Filed in 1992 – USD 229 vs State – The Kansas Supreme Court upheld the new finance formula and clarified that Article 6 of the Kansas constitution required that the State of Kansas provide adequate and equitable educational funding to all schools.
Filed in 1999 – Montoy vs State – The 1992 formula did not adequately recognize that some kids cost more to educate than others, resulting in an inequitable distribution of funding across the state. The trial court found the formula blatantly unconstitutional and ordered the state to fund the actual costs of educating Kansas kids. The legislature did a cost study to find the appropriate amount of needed funding. The cost study found the state to be about $1 billion short of funding actual costs.

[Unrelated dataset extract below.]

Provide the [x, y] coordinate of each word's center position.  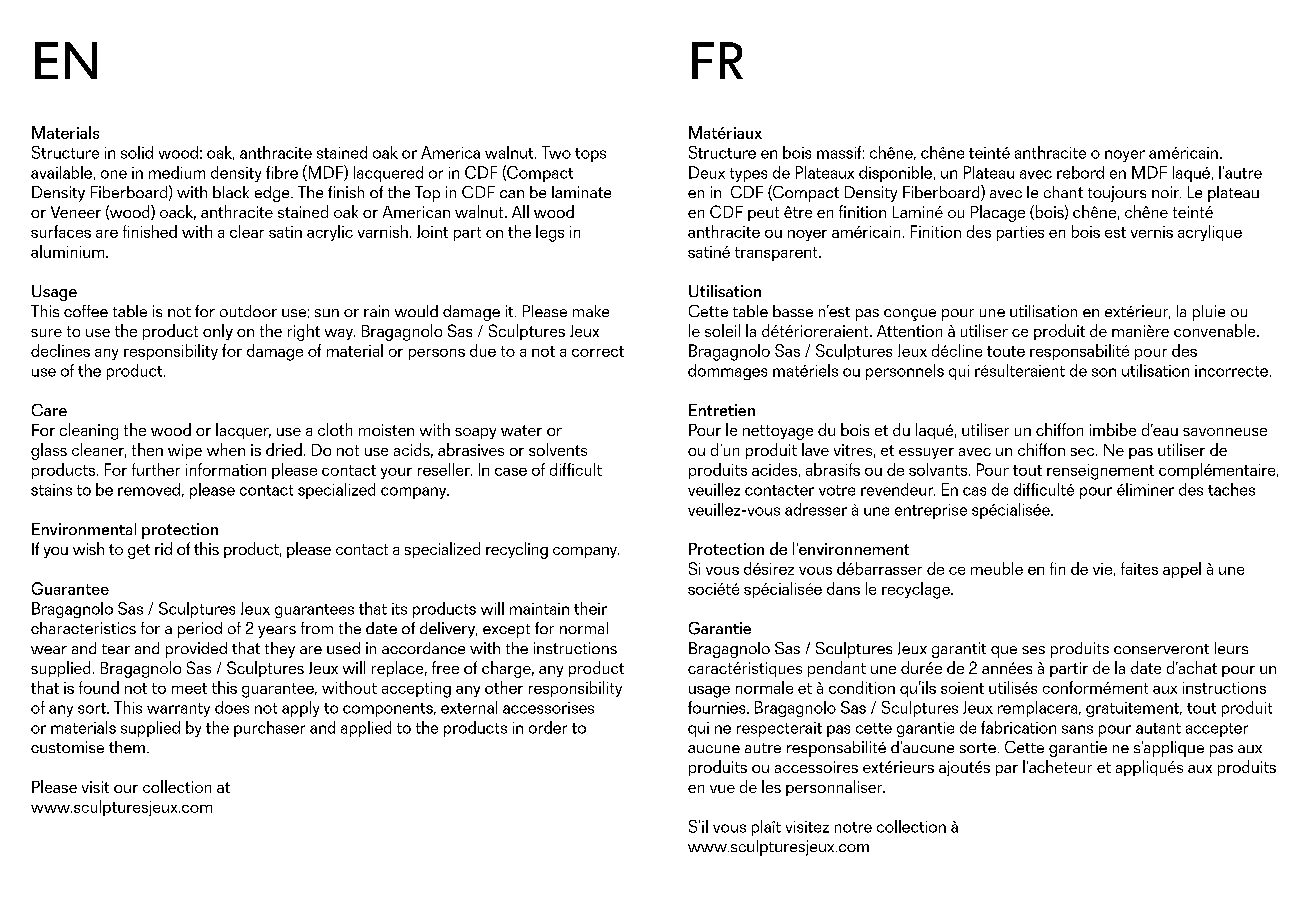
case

The Kansas Supreme Court validated the trial court decision in 2005. The legislature reacted in 2005 and 2006 with a multi-year, phased in increase which more equitably distributed funding and added $755 million per year to school funding.
2009 – As the economy soured the state began to CUT school funding by $511 million per year rather than raise the agreed amount of revenue. The phased in funding plan was not completed.

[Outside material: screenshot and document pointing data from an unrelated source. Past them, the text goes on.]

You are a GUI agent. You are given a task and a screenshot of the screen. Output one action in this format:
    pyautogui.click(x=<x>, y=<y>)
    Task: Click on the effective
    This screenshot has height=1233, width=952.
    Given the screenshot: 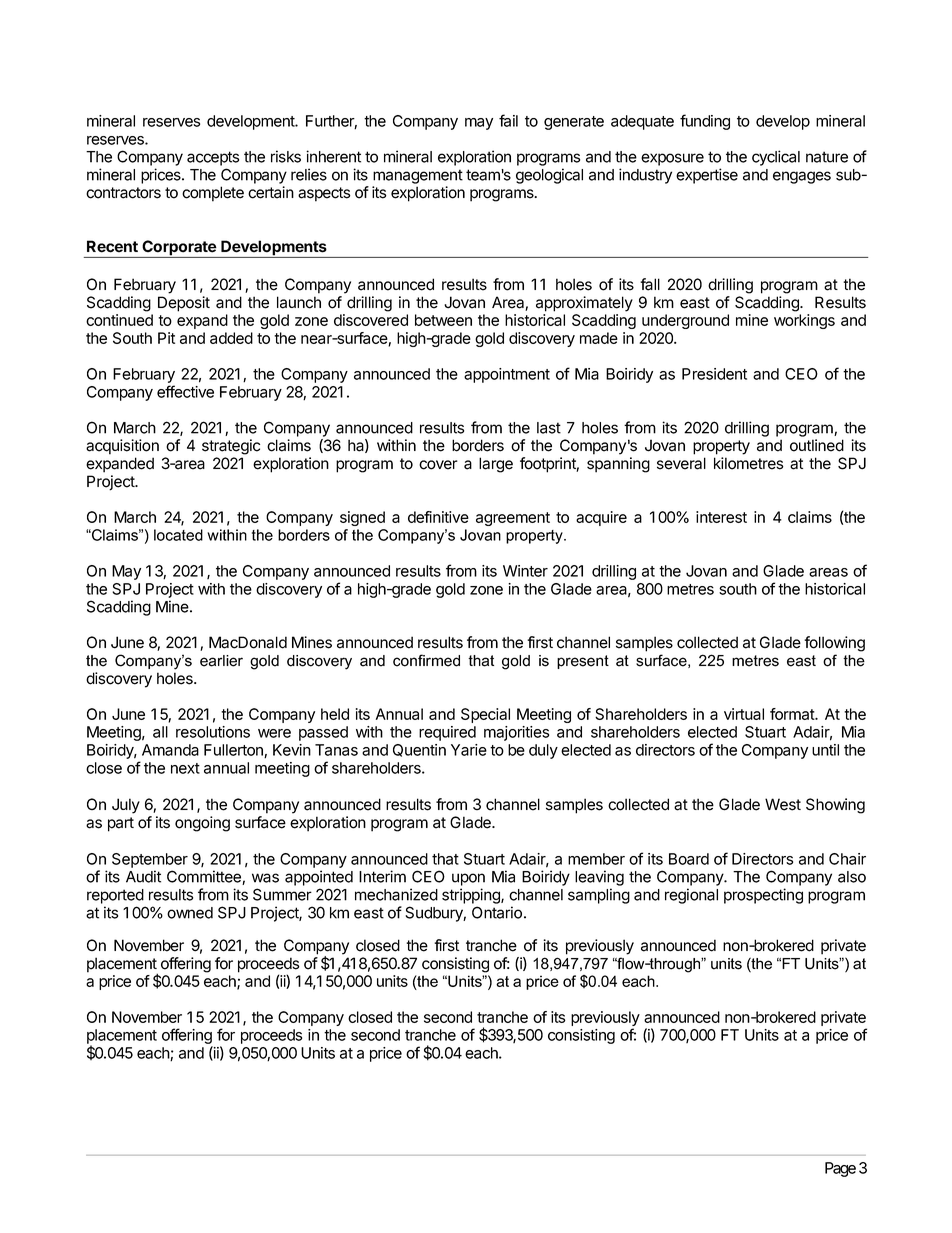 What is the action you would take?
    pyautogui.click(x=185, y=391)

2010 – Schools For Fair Funding, representing 52 school districts and 144,792 kids in Kansas (approximately 32% of the kids in the state) filed the Gannon vs State case asking that funding cuts be restored.
2012 – The state revenue shortage increased substantially as the state eliminated state income tax on many businesses and individuals causing the state to claim that it could not afford to fund the schools.
2013 – A three judge panel in Topeka unanimously found the school finance system unconstitutional again. The case was appealed to the Kansas Supreme Court.
2014 – The Kansas Supreme Court ruled unanimously that the state failed to equitably fund education in Kansas, meaning students in less wealthy districts did not have access to the same level of education resources as wealthier districts. The court also sent back to the three judge panel the issue of whether the state was adequately funding education based on the Rose standards.
2014 – During the 2014 legislative session, the Kansas Legislature and the Governor approved a school funding bill adding $130 million funding to address the equity issue. The bill also contained about a dozen non-related policy revisions, including reduced funding for at risk students, addition of private school vouchers, elimination of new facilities money, elimination of tenure rights for teachers and establishment of a school efficiency commission.
Present – A ruling is pending from the three judge panel on the issue of adequacy. A decision is likely to be appealed to the Kansas Supreme Court. Legislative action prior to any decision by the Kansas Supreme Court would be premature.